** Opening Extracted text block **

In a preview of the tangled legal claims on rights to embryonic stem (ES) cells, the University of Wisconsin, Madison, filed suit on 13 August against Geron Corp. of Menlo Park, California. The university wants a judge to declare that the Wisconsin Alumni Research Foundation (WARF), the nonprofit corporation that holds the patent on derivation of primate ES cells, is not obligated to give Geron additional commercial rights to the cell lines.
The hope for ES cells is that they might be used to treat chronic diseases such as diabetes or Parkinson's disease. The cells have stirred up a heated debate, however, because they are derived from week-old human embryos. On 9 August, President George W. Bush announced that the National Institutes of Health would be allowed to fund work with ES cell lines derived before his announcement (ScienceNOW, 10 August). However, because most of the existing cell lines were derived with private funding, many scientists worry that commercial interests will restrict research.

** Closing Extracted text block **
** Opening Provided material block **

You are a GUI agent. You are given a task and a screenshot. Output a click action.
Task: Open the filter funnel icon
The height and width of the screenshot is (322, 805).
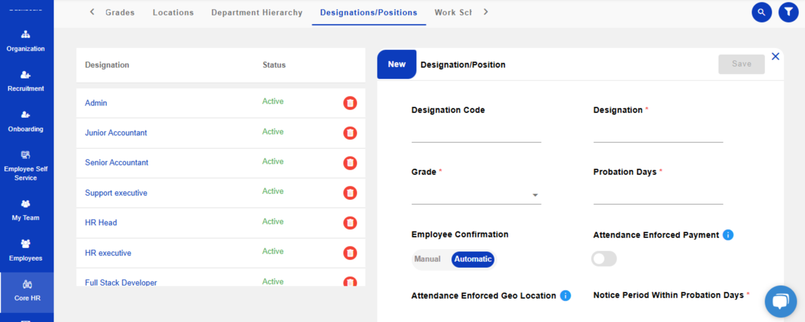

** Closing Provided material block **

Your tasks:
**A.** According to the article about the stem cell lawsuit, what nonprofit corporation holds the patent on derivation of primate ES cells?
**B.** Extend the article about the stem cell lawsuit by continuing it past its last paragraph.

Responses to the tasks:
**A.** The Wisconsin Alumni Research Foundation (WARF).

**B.**
Geron funded efforts by Wisconsin researcher James Thomson to derive the first human ES cell lines. Thomson succeeded, and in return for its investment, Geron has exclusive commercial rights to six types of cells derived from the undifferentiated ES cells: liver cells, muscle cells, neural cells, pancreatic islet cells, blood-forming cells, and bone cells. The original agreement included an option to negotiate for rights to other kinds of cells, but "after good-faith negotiations we've decided not to provide additional cell types," says WARF spokesperson Andy Cohn. WARF managing director Carl Gulbrandsen said in a statement that he feared giving Geron exclusive rights to additional cell types would limit research by academic scientists and other private companies.
But Geron argues that WARF is obligated to add additional cell types to the license agreement. The university has now asked the federal district court in Madison to decide the matter. "In order to ensure broad research access to the lines, this provision in the contract needs to be decided quickly by the court," Cohn says. Geron declined to comment, but said in a statement that it's prepared to meet with WARF representatives to resolve the dispute.